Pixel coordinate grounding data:
※
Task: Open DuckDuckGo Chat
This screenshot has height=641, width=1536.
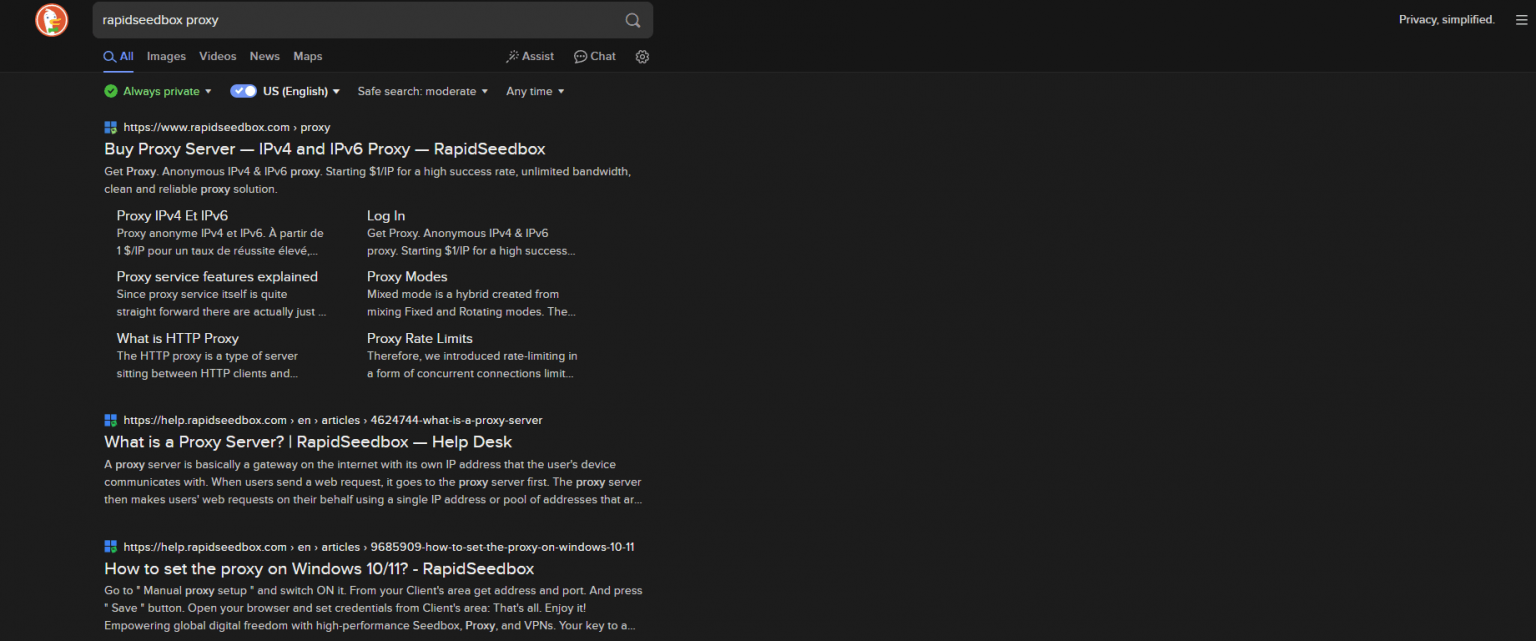Action: coord(594,56)
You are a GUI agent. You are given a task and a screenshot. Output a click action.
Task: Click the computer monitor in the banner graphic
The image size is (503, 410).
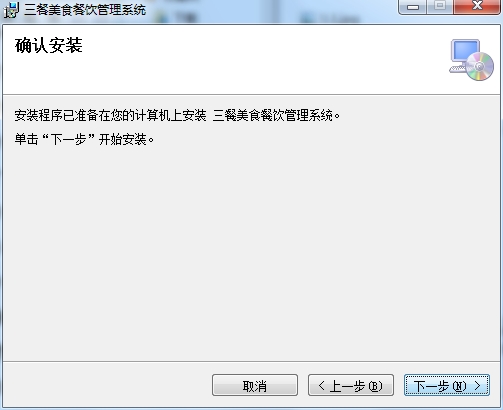pyautogui.click(x=465, y=52)
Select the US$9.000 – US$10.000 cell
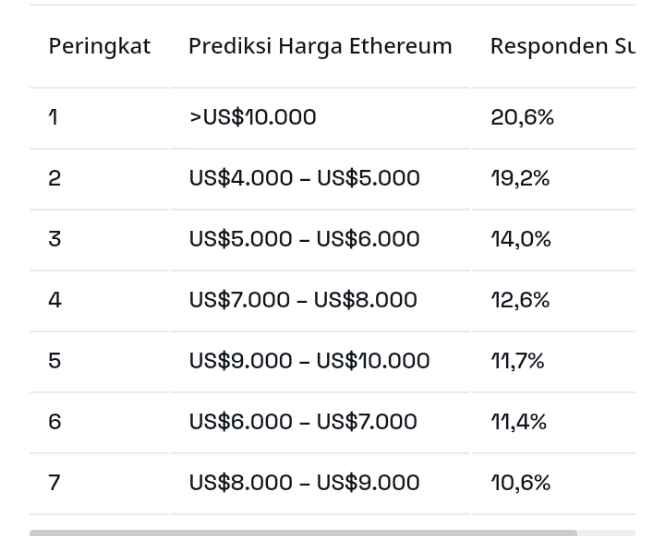Image resolution: width=665 pixels, height=536 pixels. pos(309,361)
※
Only the lines from the one containing "This screenshot has height=641, width=1536." through the last line of the data above, both included, belong in the reply, each restated exactly and without pictures.

» COMPLETED EXERCISE:
This screenshot has height=641, width=1536.
Action: coord(594,56)
You are a GUI agent. You are given a task and a screenshot. Output a click action.
Task: Click the computer monitor in the banner graphic
The image size is (503, 410).
pyautogui.click(x=465, y=52)
Select the US$9.000 – US$10.000 cell
Image resolution: width=665 pixels, height=536 pixels. pos(309,361)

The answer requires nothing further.